Chi sceglie di usare la detrazione Irpef deve pagare il totale dei costi dell’intervento edilizio per poi ricevere indietro il 110% di quanto speso, attraverso uno sconto annuale sulle tasse da pagare che durerà cinque anni. Lo sconto in fattura è invece vincolato alla disponibilità della ditta ad anticipare i costi. Con questa opzione le spese vengono anticipate dall’impresa, che poi chiede la restituzione del 110% mediante un credito d’imposta.
La cessione del credito, infine, consiste nel cedere, appunto, il proprio credito con lo Stato a una banca, un istituto finanziario o di credito. Può essere richiesta sia dal proprietario dell’immobile, cioè il beneficiario del Superbonus 110%, che dalla ditta che ha in carico i lavori se anticipa i costi.
LAVORI AMMESSI. Il regolamento del Superbonus distingue tra lavori trainanti e lavori trainati.

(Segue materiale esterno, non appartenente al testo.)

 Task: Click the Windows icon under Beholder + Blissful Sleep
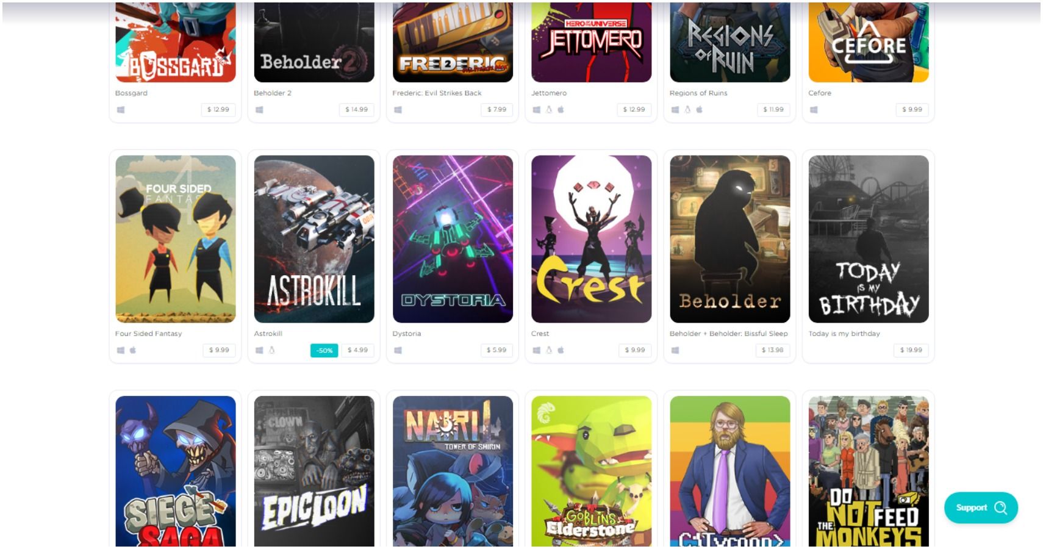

I primi sono gli interventi principali (adeguamento sismico, cappotto termico, sostituzione degli impianti di riscaldamento), dei quali almeno uno deve essere realizzato, perché si possa avere diritto anche ai finanziamenti per alcuni lavori aggiuntivi (trainati). Questi ultimi sono molteplici: sostituzione degli infissi, abbattimento delle barriere architettoniche, installazione di pannelli fotovoltaici e di stazioni di ricarica per veicoli elettrici.

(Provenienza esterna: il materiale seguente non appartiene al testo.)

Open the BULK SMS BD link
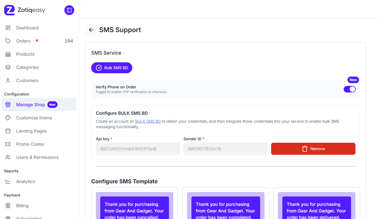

LE ALTRE NOVITÀ. Oltre alla nuova Cila, il decreto Semplificazioni ha introdotto delle novità anche per il cappotto termico, il cordolo anti-sismico e i pannelli fotovoltaici.
Il cappotto e il cordolo potranno andare in deroga alle distanze minime fra edifici previste per legge. Riguardo ai tetti fotovoltaici, è stato chiarito che si potranno installare i pannelli anche nei centri storici. Nello specifico i pannelli potranno essere disposti nelle Zone A che i Comuni hanno individuato successivamente al 1968, purché si tratti di pannelli integrati e non riflettenti, che non snaturino il paesaggio. Un'ulteriore semplificazione riguarda anche i casi di violazione.
Quelle “meramente formali che non arrecano pregiudizio all'esercizio delle azioni di controllo” non comportano la decadenza delle agevolazioni fiscali limitatamente alla irregolarità od omissione riscontrata. Invece nel caso di violazioni rilevanti ai fini delle erogazioni degli incentivi, la decadenza del beneficio si applica limitatamente al singolo intervento oggetto di irregolarità o omissione.
Altra novità è che chi acquista un immobile oggetto di interventi di ristrutturazione al 110% avrà 30 mesi e non più 18 per stabilire la propria residenza nel Comune dell'immobile e pagare l'imposta di registro ridotta del 2 per cento.